Lewis Of Man – © Lise Escaut pour L’Alter Ego/APJ

Tu joues sur la grande scène du Pitchfork ce soir seulement un an après la publication de ton premier EP, c’est un parcours fulgurant. Comment tu te sens ?

Lewis OfMan : « C’est un festival de gens clean. De vrais projets. Je suis assez honoré de faire partie de tout ça. Aussi, c’est un festival que je connais depuis longtemps, je le suis beaucoup. Surtout depuis que le streaming des concerts a été mis en place l’année dernière, je l’ai beaucoup regardé. C’est marrant de se retrouver dans la situation où c’est moi qui joue ici. »

Tu as sorti un premier six-titres remarqué en 2017 : il s’appelle Yo Bene et a réellement lancé ta carrière. Comment en es-tu venu à sortir ce disque ?

LoM : « J’avais fait plein de musiques sans avoir de direction particulière. Il fallait que je sorte un EP pour être reconnu. On a sélectionné les meilleures, donc c’est très varié. L’objectif était de montrer aux gens ce que je savais faire. Des morceaux comme « Yo Bene », « Kythira », « Le métro et le bus »… c’est différent mais ça reste la même personne. Il fallait commencer par ça pour entrer dans le game. J’ai sorti l’EP tout seul, sans label, sans rien. La chanson « Flash » a fait son chemin et c’est cool. J’ai sorti quelques singles depuis et mon « tringle » [un concept qu’il a lui-même inventé : il publie trois chansons dans un même single, ndlr] le 1er juin dernier. On a fait un peu pareil, on a pris les trois meilleures chansons que j’avais. J’ai l’impression que ça va être comme ça toute ma vie !

Je n’arrive pas à écrire dans une même veine. C’est impossible, j’aime trop de choses différentes.

Entre temps, j’ai composé d’autres choses pour des gens et pour moi. Je prépare un album, ça sera « moi » : j’ai l’impression que je n’ai pas trop le choix. Ce n’est pas grave, c’est même cool ! Tant que j’arrive à être le plus honnête possible, ça marche. Les gens sont touchés par la personnalité des artistes. »
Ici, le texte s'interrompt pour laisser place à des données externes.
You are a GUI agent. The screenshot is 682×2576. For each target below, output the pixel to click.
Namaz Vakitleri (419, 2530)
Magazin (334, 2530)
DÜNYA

Est-ce que tu as quelques infos à nous donner sur l’album à venir ?

LoM : « Pour l’instant il n’y a que deux chansons qui sont composées, première info. Pour le reste, je vais le composer à Barcelone, parce que c’est une ville qui m’a vraiment inspiré. J’adore ce qu’on appelle, malheureusement, la musique de catalogue ; c’est-à-dire des compositeurs qui écrivaient des musiques pour la télé dans les années 70. C’est magnifique car ce sont des artistes avec des formations classiques mais qui, pour gagner de l’argent, ont écrit ce type de musique. C’était le début du graphisme, il y a un côté Bauhaus [une école d’art Allemande, active pendant la première moitié du XXè siècle, ndlr]. Mon rêve, c’est de faire un album comme ça. Quand j’étais à Barcelone la première fois, je devais faire la musique d’un hôtel, en résidence. On retrouvait donc complètement ce côté catalogue. J’ai fait quatre chansons pour eux. Quand je suis arrivé je n’avais aucune inspi, rien, mais en arrivant c’était trop bien. Dans cette ville, il y a un truc. J’y retourne bientôt, je vais y vivre cet hiver pour composer mon album. »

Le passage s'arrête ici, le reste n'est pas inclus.